__Fragmento para leer__:
------------------------------------------------
RISSIG LICHA
MIAMI—Algunas se han ido. Otras quedan mas no están. Pocas nunca se fueron. Tantas otras siguen estando. Todas, las de allá o acá y, hasta aquellas del más allá, permanecen en el corazón de cada alma al que—a partir de la costilla de Adán—dieran aliento, energía, razón que, al fin, han servido de sustento para toda una humanidad que pese a fronteras, poco importa si naturales, artificiales, existenciales o linguales, hoy hace un alto para celebrar la fecunda obra de aquélla que nos permitió mamar nutrición, sabiduría y cultura a cambio, muchas veces de nada, o hasta de la simple complacencia de que le deleitáramos al pronunciar apenas dos sílabas que, en un principio, hasta trabajo nos costó gorgoritear.

Si titiritábamos de madrugada, tan pronto se daba cuenta, nos arropaba y, en un santiamén, el abrigo de su piel servía de rompeolas de la gélida corriente que invadía nuestro litoral. Si, por el contrario, nos sofocaba el calor sus manos convertidas en manantial apagaban el ardor que nos consumía. Cuando teníamos hambre el pezón de su teta era todo un manjar. Si teníamos sueño no había mejor hamaca ni mecedora que sus brazos de terciopelo. En noches de pesadillas no había mejor puerto para pasar la tormenta que su hospitalario regazo. Y, cuando nos aquejaba alguna tempestad de salud no había mejor bálsamo que uno de sus caldos.

Nos enseñó más que lo que fue capaz la biblioteca alejandrina. Amén, de Google y Wikipedia. No buscaba ni almacenaba información como una abeja la colmena. Repartía sabiduría. Aleccionaba con su ejemplo. Compartía conocimientos. Contaba la herencia oral. Distinguía el bien y el mal. Servía de guía. En los momentos en que más perdidos estábamos era la luz que nos sacaba de la oscuridad. Era Ley y Orden. Y lejos de encarcelar, solía aconsejar que la libertad no era libertinaje. Jamás siquiera insinúo privar de autonomía, ni un solo día, a aquel que quería ver volar libre de censura para su buenaventura y particular contentura.

Hoy, nos dicen por decreto, por supuesto, que es día de homenaje colectivo de todas las que, como ella, entregaron todo a cambio de nada, como si el reconocimiento de una simple jornada fuere, por sí sola, suficiente para saldar una deuda de vida. Como si un refrigerador, otra braga o un sostén y quizás hasta cualquier plasma de pared fuera justa recompensa por todo su quehacer. Mayor desmadre, ¡Imposible! En consecuencia de ello y, en rechazo y rebeldía por tan vil imposición prefiero en vez, tal como suelo hacer todo día, tomarme una infusión de un simple Té quiero en su honor pues todos los días son el Día de la Madre.
------------------------------------------------
__Datos del ejercicio__:

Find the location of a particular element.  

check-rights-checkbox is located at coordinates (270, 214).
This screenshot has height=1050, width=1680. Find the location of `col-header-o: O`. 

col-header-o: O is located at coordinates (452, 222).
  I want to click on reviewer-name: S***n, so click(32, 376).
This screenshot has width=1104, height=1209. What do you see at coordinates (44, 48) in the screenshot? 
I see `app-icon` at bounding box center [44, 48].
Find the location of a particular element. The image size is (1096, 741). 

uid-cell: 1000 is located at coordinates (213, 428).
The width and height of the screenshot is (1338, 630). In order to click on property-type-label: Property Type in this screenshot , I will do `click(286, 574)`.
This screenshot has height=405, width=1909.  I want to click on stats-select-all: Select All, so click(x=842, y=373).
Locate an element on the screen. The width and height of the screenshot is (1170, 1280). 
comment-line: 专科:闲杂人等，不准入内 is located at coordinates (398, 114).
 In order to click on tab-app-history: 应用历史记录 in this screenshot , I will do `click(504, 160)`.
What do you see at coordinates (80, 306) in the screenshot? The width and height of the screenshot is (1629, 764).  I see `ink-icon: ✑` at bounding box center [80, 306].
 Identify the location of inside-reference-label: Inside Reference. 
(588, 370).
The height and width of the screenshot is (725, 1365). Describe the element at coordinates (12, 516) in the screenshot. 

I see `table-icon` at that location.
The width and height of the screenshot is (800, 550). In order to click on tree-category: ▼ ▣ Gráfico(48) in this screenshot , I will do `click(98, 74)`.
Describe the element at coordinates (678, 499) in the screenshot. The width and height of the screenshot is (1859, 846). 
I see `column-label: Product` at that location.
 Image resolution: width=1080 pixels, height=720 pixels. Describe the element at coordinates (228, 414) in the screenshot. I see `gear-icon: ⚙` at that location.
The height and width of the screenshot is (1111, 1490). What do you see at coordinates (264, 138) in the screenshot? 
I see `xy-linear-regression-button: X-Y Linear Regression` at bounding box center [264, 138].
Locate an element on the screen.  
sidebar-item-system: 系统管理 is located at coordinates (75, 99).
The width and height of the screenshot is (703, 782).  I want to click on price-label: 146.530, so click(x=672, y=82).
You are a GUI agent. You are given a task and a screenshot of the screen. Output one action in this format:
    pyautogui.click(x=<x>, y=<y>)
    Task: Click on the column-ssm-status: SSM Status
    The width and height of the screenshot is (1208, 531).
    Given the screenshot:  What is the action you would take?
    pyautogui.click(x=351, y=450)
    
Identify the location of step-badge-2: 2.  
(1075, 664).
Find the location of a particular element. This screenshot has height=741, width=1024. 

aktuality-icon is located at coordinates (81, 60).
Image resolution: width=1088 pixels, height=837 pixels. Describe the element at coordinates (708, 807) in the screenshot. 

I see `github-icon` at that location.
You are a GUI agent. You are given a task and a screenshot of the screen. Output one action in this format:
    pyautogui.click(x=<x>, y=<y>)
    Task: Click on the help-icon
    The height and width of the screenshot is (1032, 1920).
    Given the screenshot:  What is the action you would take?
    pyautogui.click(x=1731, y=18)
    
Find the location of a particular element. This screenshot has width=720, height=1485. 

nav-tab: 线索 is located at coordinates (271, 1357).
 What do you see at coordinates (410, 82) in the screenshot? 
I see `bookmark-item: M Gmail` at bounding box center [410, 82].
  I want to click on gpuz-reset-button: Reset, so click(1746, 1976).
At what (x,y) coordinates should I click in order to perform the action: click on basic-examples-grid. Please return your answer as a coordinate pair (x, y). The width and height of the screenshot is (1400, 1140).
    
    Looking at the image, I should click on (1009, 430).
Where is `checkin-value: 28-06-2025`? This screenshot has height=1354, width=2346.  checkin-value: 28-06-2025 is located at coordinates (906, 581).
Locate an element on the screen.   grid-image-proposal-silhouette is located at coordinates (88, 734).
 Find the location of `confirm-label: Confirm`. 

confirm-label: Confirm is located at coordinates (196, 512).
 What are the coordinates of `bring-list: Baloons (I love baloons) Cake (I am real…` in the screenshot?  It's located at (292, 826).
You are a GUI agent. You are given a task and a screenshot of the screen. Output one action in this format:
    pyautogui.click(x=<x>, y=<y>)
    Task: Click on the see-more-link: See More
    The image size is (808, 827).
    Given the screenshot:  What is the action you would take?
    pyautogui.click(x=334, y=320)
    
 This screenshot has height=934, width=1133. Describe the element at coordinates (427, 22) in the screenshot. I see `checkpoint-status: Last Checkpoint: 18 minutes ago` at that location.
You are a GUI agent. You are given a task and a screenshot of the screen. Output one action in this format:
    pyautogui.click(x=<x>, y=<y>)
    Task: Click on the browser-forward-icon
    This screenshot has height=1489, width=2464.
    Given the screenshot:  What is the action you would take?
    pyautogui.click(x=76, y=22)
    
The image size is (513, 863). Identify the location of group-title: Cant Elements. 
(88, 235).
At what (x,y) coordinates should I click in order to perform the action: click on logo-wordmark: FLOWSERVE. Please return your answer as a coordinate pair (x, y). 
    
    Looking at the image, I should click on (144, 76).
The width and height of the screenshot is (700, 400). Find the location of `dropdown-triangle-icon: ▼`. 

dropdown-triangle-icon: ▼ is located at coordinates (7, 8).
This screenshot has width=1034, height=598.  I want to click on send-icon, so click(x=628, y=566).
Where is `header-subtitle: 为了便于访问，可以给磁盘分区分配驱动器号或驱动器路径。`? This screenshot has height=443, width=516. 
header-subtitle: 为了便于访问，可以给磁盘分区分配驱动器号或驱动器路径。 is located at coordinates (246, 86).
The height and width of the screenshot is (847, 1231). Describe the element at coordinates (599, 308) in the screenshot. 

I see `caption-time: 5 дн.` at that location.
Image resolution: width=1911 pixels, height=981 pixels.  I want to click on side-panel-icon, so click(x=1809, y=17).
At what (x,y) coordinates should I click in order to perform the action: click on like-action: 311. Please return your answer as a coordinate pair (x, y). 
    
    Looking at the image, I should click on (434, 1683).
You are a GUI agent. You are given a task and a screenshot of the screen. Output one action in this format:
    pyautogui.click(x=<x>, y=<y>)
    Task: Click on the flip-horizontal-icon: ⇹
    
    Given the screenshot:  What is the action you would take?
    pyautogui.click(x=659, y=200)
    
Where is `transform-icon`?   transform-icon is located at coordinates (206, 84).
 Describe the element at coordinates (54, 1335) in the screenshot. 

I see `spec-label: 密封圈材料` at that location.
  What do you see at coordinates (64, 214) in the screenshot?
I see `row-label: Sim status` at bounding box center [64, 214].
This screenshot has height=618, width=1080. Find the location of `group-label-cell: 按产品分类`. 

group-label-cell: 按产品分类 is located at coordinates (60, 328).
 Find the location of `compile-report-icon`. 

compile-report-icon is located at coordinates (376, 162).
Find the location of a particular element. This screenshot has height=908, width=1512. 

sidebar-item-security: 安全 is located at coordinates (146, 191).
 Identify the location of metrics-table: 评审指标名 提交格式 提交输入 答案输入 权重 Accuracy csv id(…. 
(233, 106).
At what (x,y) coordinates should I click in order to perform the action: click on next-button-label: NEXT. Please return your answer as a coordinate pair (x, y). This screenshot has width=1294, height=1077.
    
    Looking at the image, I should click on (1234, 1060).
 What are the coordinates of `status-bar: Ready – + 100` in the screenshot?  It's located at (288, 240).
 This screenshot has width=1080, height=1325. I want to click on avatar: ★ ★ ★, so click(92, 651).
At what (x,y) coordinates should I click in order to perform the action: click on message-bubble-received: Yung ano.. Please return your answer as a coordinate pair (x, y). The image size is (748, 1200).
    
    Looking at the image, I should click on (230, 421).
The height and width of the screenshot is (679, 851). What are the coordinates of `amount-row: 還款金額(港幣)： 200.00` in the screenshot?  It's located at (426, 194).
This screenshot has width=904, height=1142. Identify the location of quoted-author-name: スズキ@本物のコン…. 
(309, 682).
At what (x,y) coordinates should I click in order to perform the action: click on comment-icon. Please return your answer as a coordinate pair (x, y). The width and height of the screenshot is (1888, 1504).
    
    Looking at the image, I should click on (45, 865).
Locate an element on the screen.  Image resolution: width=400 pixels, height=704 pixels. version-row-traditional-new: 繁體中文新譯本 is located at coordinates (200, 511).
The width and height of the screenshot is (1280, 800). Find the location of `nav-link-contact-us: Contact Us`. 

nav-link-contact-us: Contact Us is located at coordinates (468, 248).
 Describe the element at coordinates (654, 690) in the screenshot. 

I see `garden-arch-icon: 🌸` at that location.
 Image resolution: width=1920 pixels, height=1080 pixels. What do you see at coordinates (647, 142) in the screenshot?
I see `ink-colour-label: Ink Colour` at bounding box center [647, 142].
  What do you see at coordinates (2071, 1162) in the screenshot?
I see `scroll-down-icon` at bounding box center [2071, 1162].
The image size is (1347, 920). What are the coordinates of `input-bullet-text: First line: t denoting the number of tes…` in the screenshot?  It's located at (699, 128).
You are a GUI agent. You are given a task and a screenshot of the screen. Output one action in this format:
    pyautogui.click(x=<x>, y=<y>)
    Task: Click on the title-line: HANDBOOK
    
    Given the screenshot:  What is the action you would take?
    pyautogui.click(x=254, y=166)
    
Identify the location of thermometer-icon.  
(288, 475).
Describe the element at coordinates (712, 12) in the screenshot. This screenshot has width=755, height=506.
------------------------------------------------
__Requisitos de la tarea__: ¿Puedes transcribir sin cambios el pasaje del fragmento sobre el Día de la Madre que comienza en "Nos enseñó más" y termina en "y particular contentura."? No hace falta consultar las filas para nada.

__Resultado obtenido__:
Nos enseñó más que lo que fue capaz la biblioteca alejandrina. Amén, de Google y Wikipedia. No buscaba ni almacenaba información como una abeja la colmena. Repartía sabiduría. Aleccionaba con su ejemplo. Compartía conocimientos. Contaba la herencia oral. Distinguía el bien y el mal. Servía de guía. En los momentos en que más perdidos estábamos era la luz que nos sacaba de la oscuridad. Era Ley y Orden. Y lejos de encarcelar, solía aconsejar que la libertad no era libertinaje. Jamás siquiera insinúo privar de autonomía, ni un solo día, a aquel que quería ver volar libre de censura para su buenaventura y particular contentura.